Start of Passage
Performers and programmers are making admirable moves to create more diverse concert programmes, with the inclusion of more works by women and BAME artists. But exactly how diverse are concert programmes?
A new report from Donne makes sobering reading. Donne is a new charitable foundation, created by soprano Gabriella di Laccio, whose goal is to celebrate, advance, and amplify women in music. For their report Equality & Diversity in Concerto Halls [download PDF], researchers looked at the 2020/21 concert programmes world-wide, and examined the gender balance and percentages of Black & Asian composers in scheduled concerts from 100 orchestras in 27 countries.
It makes sobering reading.
The results show that only 11.45% of the scheduled concerts worldwide included compositions by women; 88.55% included solely compositions written by men. Only 747 out of the 14,747 compositions scheduled by the 100 orchestras throughout the 2020-2021 season, were composed by women – a total of 5%. One alarming fact is that only 1.11% of the pieces were composed by Black & Asian women and only 2.43% by Black & Asian men.
One reason for this is highlighted in the list of the top 10 most played composers, Beethoven, Mozart, R. Strauss, Brahms, Tchaikovsky, Schumann, Mahler, Ravel, Sibelius, Dvorak. It is clear that whilst orchestras might programme works by women composers, we are a long way off from any works reaching real popularity levels.
The report also breaks things down on an orchestra by orchestra basis. Some ensembles come out very well, the BBC Concert Orchestra scheduled 54.55% of its concerts with works by women, which is 31.71% of all scheduled compositions. Similarly the BBC Symphony Orchestra (50%, 13.33%), which speaks volumes for the BBC's drive for parity. That Chineke! Orchestra scheduled 72.73% of its concerts with works by women with 22.92% of all compositions by Black & Asian women, and 35.42% of all compositions by Black & Asian men should not surprise, but it certainly shows what is possible within the current concert framework. The Southbank Sinfonia is another ensemble that scores highly (50%, 20.63%) as does Aurora Orchestra (41.67%, 25/%).
End of Passage
Start of Data
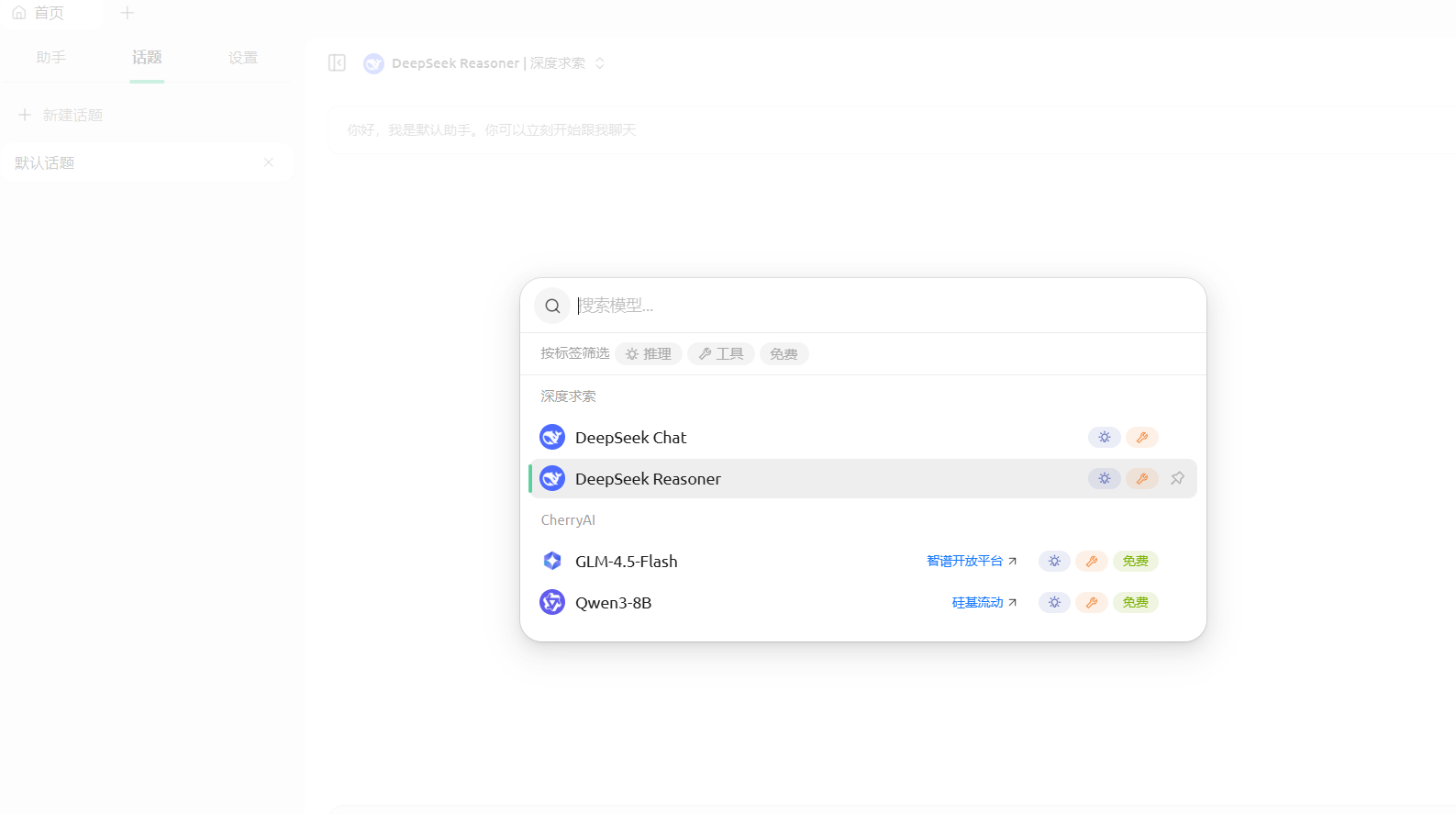
Task: Click the plus icon to open new tab
Action: point(128,13)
End of Data
#### Assigned task:
Continue the article on diversity in orchestral concert programmes from the point where it stops.

#### Response to this exercise:
Many European orchestras achieve lower scores and the leaders are the Iceland Symphony Orchestra (51.35%, 18.38%), Royal Stockholm Philharmonic (46.97%, 24.20%) Oslo Philharmonic (29.03%, 71.14%), Helsinki Philharmonic (25%, 11%), but an alarming number of European orchestras seem to have low figures or 0%! The situation in the American orchestras is similarly varied, with some admirable and some not. The rest of the world is patchy.
Inevitably, the effects of the pandemic are felt, some orchestras have few scheduled concerts, seasons having never actually made it to print, and even those scheduled will inevitably have been affected by restrictions. And I noticed over the last 18 months that when ensembles were performing with smaller numbers for on-line audiences, the concert programmes showed greater imagination and daring than live programmes.
This is an admirable and sobering piece of research, and I do hope that the foundation is able to continue this. The report also has a resource list for those looking for works, and there is a helpful web page on the foundation's website.